We could be subject to securities class action litigation.
In the past, securities class action litigation has often
been brought against a company following a decline in the market price of its securities. This risk is especially relevant for us because
biopharmaceutical companies have experienced significant stock price volatility in recent years. If we face such litigation, it could
result in substantial costs and a diversion of management’s attention and resources, which could harm our business.
We could be subject to changes in tax laws or their
interpretation or additional taxes in or out of the United States, or could otherwise have exposure to additional tax liabilities.
We are subject to tax laws in each jurisdiction where we
do business. Changes in tax laws or their interpretation could decrease the amount of revenues we receive, the value of any tax loss carry-forwards
and tax credits recorded on our balance sheet and the amount of our cash flow, and adversely affect our business, financial condition
or results of operations. In addition, other factors or events, including business combinations and investment transactions, changes in
the valuation of our deferred tax assets and liabilities, adjustments to taxes upon finalization of various tax returns or as a result
of deficiencies asserted by taxing authorities, increases in expenses not deductible for tax purposes, changes in available tax credits,
changes in transfer pricing methodologies, other changes in the apportionment of our income and other activities among tax jurisdictions,
and changes in tax rates, could also increase our future effective tax rate.
Our tax filings are subject to review or audit by the U.S.

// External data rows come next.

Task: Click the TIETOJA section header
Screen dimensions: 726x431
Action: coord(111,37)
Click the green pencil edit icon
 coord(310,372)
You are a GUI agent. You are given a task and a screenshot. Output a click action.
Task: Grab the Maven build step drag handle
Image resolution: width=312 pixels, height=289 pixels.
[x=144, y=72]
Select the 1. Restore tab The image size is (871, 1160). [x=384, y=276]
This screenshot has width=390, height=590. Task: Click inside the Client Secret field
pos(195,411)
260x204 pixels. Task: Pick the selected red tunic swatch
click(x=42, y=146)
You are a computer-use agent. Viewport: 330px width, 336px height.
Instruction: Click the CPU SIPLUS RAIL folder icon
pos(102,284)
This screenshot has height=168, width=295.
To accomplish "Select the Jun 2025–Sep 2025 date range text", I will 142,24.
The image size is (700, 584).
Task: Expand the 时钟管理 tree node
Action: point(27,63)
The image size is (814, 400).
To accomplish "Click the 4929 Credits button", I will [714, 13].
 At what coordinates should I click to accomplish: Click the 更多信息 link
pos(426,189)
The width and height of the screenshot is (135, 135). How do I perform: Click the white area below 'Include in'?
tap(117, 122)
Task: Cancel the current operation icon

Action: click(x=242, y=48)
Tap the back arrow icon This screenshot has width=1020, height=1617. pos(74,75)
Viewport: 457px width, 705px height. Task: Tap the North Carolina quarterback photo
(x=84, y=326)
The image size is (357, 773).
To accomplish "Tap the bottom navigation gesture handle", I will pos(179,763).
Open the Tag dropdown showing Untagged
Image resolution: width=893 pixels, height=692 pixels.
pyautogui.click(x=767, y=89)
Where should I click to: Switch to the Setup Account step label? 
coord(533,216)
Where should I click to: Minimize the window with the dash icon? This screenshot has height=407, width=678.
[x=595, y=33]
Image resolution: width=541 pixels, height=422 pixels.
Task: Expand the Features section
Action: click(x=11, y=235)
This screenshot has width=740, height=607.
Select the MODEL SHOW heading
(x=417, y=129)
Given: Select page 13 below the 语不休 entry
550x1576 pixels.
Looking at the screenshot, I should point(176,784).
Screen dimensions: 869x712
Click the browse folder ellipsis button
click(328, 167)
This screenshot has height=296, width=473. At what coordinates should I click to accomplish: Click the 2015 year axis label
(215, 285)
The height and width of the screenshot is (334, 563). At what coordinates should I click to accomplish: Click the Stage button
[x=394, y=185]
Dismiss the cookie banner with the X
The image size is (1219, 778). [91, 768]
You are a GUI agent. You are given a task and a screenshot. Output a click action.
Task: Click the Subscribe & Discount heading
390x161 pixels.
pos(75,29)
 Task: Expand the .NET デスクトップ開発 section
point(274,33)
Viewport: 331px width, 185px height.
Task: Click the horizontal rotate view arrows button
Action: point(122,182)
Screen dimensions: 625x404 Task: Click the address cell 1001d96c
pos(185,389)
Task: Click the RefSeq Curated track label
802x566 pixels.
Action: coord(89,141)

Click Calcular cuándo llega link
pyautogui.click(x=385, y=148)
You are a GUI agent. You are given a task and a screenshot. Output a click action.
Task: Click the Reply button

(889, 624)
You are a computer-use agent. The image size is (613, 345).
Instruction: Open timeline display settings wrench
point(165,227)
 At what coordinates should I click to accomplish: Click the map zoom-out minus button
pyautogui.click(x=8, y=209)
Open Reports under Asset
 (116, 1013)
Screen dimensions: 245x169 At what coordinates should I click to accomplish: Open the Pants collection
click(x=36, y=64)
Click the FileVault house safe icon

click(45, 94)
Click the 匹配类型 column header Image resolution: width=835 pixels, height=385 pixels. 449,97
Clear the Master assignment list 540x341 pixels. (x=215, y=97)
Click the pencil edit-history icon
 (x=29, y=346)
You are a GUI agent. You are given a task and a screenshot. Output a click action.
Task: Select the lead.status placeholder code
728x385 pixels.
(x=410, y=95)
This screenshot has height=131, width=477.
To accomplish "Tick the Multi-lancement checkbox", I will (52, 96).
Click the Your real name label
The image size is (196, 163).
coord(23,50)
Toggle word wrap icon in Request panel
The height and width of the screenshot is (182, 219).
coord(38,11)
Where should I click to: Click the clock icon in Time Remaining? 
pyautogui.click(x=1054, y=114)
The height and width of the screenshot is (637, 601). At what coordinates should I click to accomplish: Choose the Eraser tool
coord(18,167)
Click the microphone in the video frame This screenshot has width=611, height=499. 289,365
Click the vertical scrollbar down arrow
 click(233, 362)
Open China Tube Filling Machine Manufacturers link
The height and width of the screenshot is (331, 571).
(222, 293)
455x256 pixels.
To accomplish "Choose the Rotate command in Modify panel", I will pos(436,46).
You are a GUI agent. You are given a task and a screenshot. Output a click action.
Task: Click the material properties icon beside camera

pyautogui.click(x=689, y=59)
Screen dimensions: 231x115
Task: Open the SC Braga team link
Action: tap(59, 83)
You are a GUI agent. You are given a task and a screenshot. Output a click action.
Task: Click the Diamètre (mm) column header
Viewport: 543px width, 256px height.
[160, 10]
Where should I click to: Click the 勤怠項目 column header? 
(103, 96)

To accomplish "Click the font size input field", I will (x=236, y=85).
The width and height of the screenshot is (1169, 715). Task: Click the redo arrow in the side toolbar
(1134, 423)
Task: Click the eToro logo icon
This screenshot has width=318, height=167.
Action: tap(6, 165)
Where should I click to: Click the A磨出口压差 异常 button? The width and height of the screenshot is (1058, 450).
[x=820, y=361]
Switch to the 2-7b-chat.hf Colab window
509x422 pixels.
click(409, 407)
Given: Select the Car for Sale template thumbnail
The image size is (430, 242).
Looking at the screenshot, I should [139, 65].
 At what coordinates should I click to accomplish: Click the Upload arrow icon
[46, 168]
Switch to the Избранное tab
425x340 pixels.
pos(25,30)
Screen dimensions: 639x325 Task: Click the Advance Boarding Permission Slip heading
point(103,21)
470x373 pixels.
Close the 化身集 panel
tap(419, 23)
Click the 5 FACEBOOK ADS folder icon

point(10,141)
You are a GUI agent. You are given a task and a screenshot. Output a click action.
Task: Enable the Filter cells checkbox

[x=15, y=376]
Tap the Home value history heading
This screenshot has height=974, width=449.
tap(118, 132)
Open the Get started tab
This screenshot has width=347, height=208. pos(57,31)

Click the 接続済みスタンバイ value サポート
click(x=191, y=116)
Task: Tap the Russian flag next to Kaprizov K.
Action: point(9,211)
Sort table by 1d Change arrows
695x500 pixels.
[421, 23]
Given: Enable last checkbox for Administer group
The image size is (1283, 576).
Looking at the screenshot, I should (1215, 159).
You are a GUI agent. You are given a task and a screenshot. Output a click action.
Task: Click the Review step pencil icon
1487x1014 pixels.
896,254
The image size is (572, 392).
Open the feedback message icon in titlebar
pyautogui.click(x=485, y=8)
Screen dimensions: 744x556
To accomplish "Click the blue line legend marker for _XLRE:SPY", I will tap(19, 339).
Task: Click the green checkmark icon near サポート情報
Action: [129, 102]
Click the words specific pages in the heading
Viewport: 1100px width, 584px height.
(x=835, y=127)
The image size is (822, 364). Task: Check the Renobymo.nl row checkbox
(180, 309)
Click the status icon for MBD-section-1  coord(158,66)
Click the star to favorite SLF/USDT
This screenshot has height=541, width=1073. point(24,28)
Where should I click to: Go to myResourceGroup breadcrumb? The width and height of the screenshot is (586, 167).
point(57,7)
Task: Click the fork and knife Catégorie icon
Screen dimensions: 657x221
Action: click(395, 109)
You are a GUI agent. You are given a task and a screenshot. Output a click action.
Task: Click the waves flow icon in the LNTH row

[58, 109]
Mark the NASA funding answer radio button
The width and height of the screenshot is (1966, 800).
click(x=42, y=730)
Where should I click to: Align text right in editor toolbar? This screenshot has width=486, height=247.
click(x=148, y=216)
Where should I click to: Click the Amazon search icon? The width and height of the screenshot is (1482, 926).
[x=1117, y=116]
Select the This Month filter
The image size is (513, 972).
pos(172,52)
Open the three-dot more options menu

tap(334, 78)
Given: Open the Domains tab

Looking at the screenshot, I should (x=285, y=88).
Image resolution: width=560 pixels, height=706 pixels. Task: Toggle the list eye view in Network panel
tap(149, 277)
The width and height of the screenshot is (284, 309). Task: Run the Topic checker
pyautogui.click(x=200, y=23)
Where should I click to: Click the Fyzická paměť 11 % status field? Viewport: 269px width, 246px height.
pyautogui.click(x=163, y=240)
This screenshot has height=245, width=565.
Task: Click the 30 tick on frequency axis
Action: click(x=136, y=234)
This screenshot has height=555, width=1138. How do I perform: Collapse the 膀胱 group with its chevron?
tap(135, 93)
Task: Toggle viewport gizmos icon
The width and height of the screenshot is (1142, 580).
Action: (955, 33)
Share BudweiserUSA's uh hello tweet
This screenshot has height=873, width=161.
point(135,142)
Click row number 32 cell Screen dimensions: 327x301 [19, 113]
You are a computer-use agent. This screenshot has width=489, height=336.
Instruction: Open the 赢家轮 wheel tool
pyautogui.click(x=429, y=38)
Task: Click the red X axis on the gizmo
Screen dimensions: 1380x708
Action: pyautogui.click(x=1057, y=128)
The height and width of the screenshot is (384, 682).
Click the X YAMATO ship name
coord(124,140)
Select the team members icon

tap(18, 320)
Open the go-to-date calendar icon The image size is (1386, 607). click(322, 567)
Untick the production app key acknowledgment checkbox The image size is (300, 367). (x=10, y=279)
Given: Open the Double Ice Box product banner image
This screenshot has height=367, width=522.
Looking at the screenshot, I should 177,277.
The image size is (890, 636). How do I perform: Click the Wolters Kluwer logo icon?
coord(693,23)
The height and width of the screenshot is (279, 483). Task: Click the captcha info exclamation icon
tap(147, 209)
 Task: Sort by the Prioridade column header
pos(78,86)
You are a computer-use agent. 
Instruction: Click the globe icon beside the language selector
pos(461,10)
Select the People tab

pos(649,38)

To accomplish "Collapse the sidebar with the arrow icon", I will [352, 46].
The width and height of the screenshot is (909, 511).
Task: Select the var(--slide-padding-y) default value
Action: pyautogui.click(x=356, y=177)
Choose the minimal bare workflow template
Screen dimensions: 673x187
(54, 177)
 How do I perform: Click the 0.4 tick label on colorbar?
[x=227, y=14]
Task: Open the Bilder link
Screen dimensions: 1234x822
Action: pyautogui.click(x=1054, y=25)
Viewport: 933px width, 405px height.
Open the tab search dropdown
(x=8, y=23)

Internal Revenue Service (the “IRS”) and state, local and non-U.S. taxing authorities. We exercise significant judgment in
determining our worldwide provision for taxes and, in the ordinary course of our business, there may be transactions and calculations
where the proper tax treatment is uncertain. We may also be liable for taxes in connection with businesses we acquire. Our determinations
are not binding on the IRS or any other taxing authorities, and accordingly the final determination in an audit or other proceeding may
be materially different than the treatment reflected in our tax provisions, accruals and returns. An assessment of additional taxes because
of an audit could have a material adverse effect on our business, financial condition, results of operations and cash flows.
New income, sales, use or other tax
laws, statutes, rules, regulations or ordinances could be enacted at any time, or interpreted, changed, modified or applied
adversely to us, any of which could adversely affect our business operations and financial performance. For example, the United
States government may enact significant changes to the taxation of business entities including, among others, a permanent increase
in the corporate income tax rate, an increase in the tax rate applicable to the global intangible low-taxed income and elimination
of certain exemptions, and the imposition of minimum taxes or surtaxes on certain types of income. In particular, in connection with
the 2022 U.S. federal budget reconciliation, U.S. Congressional committees have proposed changes to tax law that could result in
additional federal income taxes being imposed on us. We are currently unable to predict whether such changes will occur and, if so,
the ultimate impact on our business. To the extent that such changes have a negative impact on us, our suppliers or our customers,
including as a result of related uncertainty, these changes may materially and adversely impact our business, financial condition,
results of operations and cash flows.